Let’s recall that it was revealed in Globes that one of the companies interested in purchasing Zim, and which, as far as is known, submitted an offer for its purchase, is the shipping company Heg Lloyd. Reports that another shipping giant, MSC, is also interested in Zim have been denied by MSC.
The possibility of selling Zim to Hepag Lloyd (and to a competing company in general) provokes strong opposition from Zim’s employees’ committee. Oren Caspi, chairman of the committee, told Globes that “the company cannot be transferred to foreign hands. After October 7, putting the country’s security in foreign hands is a cry for generations. We, as a committee, are embarking on a horma war. It is not a matter of money, but a requirement to maintain open routes and continuity of supply in an emergency. We are doing the state’s work on the issue.”
The committee is examining the declaration of a labor dispute and in recent days met with the Minister of Transportation Miri Regev and members of the Knesset, and are expected to meet with the Minister of Finance as well.
Zim was recently at the center of an activist struggle when a group of shareholders from Israel, who collectively own 8% of the company’s shares, demanded to appoint three directors on their behalf, while the Zim board of directors opposed this. Last week, the parties reached a compromise that includes the expansion of the board of directors and the addition of two of the three directors proposed by the group of shareholders.
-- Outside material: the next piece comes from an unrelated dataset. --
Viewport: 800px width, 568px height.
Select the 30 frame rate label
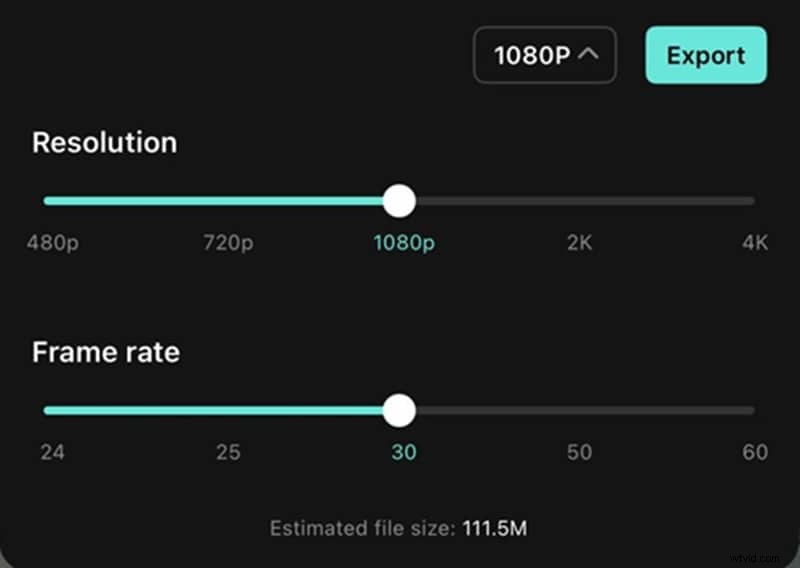tap(403, 452)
Zim was first issued almost five years ago and during this period its stock was volatile and reacted sharply to changes in sea freight prices. At its peak, against the backdrop of supply chain disruptions during the Corona period, Zim’s value jumped to $10 billion, and at its lowest point two years ago, it traded for less than $1 billion. Today, after a jump of over 40% in three months, the value of the company is 2.4 billion dollars after an increase of about 50% in the stock in the last three months.